Тиха была речь пророков отчаяния - она впивалась в душу людей, как семя
в разрыхленную землю, и росла, как мысль, давно уже развившаяся в глубоком
уединении сердца. Всем понятна и сладка была она - и всякому хотелось
договорить ее. Но, как во всех решительных эпохах человечества, недоставало
избранного, который бы вполне выговорил мысль, крывшуюся в душе человека.

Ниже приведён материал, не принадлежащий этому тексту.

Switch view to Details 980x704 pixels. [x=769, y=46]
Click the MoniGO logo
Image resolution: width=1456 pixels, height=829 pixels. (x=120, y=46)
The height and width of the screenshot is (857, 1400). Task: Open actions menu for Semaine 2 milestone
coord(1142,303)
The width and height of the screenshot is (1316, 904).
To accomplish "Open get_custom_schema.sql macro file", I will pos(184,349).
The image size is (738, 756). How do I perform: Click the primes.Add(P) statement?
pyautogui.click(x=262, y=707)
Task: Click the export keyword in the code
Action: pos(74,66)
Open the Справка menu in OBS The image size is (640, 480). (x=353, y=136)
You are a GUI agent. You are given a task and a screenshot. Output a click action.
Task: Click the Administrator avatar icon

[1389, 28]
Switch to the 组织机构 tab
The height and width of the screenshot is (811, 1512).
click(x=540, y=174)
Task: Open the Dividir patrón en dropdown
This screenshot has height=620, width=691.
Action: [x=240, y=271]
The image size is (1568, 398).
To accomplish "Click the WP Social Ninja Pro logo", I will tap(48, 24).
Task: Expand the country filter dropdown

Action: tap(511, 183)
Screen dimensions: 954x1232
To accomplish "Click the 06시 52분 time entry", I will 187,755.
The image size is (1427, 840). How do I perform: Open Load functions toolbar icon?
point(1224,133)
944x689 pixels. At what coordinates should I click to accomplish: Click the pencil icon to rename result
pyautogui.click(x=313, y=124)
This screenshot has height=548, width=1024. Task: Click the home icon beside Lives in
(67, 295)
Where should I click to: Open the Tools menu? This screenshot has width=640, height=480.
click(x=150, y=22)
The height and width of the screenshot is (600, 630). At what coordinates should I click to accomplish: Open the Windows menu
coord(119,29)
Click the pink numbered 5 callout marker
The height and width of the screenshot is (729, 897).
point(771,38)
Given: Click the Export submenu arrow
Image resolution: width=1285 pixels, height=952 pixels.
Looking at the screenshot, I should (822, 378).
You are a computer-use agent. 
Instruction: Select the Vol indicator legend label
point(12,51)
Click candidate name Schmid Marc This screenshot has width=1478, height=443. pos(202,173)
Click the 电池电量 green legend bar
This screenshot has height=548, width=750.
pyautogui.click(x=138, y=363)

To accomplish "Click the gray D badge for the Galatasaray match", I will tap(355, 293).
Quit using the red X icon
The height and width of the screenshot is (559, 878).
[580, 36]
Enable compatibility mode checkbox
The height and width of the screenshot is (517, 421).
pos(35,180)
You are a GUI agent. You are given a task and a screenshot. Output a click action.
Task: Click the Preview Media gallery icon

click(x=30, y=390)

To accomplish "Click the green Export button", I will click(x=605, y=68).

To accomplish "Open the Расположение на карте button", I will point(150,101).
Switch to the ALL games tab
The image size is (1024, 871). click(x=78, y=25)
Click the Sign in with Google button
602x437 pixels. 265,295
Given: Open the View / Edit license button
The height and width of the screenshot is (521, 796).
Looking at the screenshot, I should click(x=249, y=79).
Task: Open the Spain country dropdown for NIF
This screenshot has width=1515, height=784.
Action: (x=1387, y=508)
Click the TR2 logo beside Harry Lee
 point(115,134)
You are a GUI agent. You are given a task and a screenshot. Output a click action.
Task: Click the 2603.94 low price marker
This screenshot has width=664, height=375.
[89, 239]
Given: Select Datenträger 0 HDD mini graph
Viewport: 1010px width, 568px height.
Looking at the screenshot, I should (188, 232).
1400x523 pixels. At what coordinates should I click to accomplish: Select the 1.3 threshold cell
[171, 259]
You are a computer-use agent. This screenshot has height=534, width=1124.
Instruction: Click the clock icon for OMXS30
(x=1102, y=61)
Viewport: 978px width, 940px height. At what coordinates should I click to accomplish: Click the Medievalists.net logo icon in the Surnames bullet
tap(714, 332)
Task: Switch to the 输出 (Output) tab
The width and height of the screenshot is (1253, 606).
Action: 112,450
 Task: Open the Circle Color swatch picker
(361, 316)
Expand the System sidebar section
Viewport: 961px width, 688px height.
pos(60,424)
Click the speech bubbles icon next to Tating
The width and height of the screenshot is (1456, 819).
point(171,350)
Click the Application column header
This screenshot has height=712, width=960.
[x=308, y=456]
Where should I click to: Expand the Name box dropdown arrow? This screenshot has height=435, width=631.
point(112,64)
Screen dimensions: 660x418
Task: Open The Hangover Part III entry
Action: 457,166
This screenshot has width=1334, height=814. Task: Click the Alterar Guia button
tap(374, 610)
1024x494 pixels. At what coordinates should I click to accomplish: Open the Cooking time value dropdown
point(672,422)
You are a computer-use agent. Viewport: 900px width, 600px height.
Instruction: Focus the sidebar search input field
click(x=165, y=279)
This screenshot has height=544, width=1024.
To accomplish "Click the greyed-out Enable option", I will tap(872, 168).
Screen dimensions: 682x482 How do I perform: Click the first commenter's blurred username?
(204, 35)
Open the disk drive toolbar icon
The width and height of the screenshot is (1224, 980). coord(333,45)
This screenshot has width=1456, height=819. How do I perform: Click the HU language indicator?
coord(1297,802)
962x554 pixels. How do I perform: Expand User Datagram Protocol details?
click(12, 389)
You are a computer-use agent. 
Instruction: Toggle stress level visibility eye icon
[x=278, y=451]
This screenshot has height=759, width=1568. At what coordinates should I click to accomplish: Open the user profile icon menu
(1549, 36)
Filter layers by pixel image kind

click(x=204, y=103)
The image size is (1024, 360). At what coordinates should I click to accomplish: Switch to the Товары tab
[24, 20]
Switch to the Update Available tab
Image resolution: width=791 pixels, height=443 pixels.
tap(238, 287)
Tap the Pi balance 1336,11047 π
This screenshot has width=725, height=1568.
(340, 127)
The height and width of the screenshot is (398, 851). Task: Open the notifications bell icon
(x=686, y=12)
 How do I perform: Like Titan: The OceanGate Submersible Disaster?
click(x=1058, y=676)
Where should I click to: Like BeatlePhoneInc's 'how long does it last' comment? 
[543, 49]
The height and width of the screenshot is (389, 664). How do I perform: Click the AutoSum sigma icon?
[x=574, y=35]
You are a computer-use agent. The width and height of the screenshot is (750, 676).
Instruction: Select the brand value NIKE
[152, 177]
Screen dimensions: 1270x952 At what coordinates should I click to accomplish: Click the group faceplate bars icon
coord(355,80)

Наконец, явился он, мессия отчаяния! Хладен был взор его, громок голос,
и от слов его мгновенно исчезали последние развалины древних поверий. Быстро
вымолвил он последнее слово последней мысли человечества - и все пришло в
движение, - призваны были все усилия древнего искусства, все древние успехи
злобы и мщения, все, что когда-либо могло умерщвлять человека, и своды
пресеклись под легким слоем земли, и искусством утонченная селитра, сера и
уголь наполнили их от конца экватора до другого. В уреченный, торжественный
час люди исполнили, наконец, мечтанья древних философов об общей семье и
общем согласии человечества, с дикою радостию взялись за руки; громовой
упрек выражался в их взоре. Вдруг из-под глыбы земли явилась юная чета,
недавно пощаженная неистовою толпою; бледные, истощенные, как тени
мертвецов, они еще сжимали друг друга в объятиях. "Мы хотим жить и любить
посреди страданий", - восклицали они и на коленях умоляли человечество
остановить минуту его отмщения; но это мщение было возлелеяно вековыми
щедротами жизни; в ответ раздался грозный хохот, то был условленный знак - в
одно мгновение блеснул огонь; треск распадавшегося шара потряс солнечную
систему; разорванные громады Альпов и Шимборазо взлетели на воздух,
раздались несколько стонов... еще ... пепел возвратился на землю... и все
утихло... и [вечная] жизнь впервые раскаялась!..
---
Предшедший отрывок написан сочинителем незадолго пред его кончиною; к
счастию, он не остался в этом неестественном состоянии души. В последнем
отрывке, "Цецилия", видно воздействие религиозного чувства; этот отрывок,
по-видимому, написан в сильном волнении духа, напоминает библейские
выражения, вероятно тогда читанные автором, и написан рукою почти
неразбираемою; во многих местах не дописаны слова, и, кажется, недостает
окончания.
Дай мне силу над сердцами.
С тайных дум покров сорви:
Чтоб я мог всевластным духом
Целый мир наполнить звуком
Вдохновенья и любви.
Шевырев. Песнь к Цецилии,
покровительнице
гармонии. {12}
...Не людей он бежал, но их счастия; не бедствий, но жизни; не жизни,
но души вопрошающей. Не покоя он искал, но свинцового сна. Не нашел он того,
чего искал, и то, от чего он скрывался, - растопило хладные своды его
темницы. Здесь скорбь создала ему дом; осветила его взором отчаяния,
населила его неслышимым воплем, стыдливой слезою и безумным смехом; ум и
сердце раздрала на части и заклала их на своем жертвеннике; чашу жизни
переполнила желчью.
Где же ты, премудрость? Где семь столпов твоих? Где твоя трапеза? Где
царственное слово? Где рабы твои, посланные на высокое делание?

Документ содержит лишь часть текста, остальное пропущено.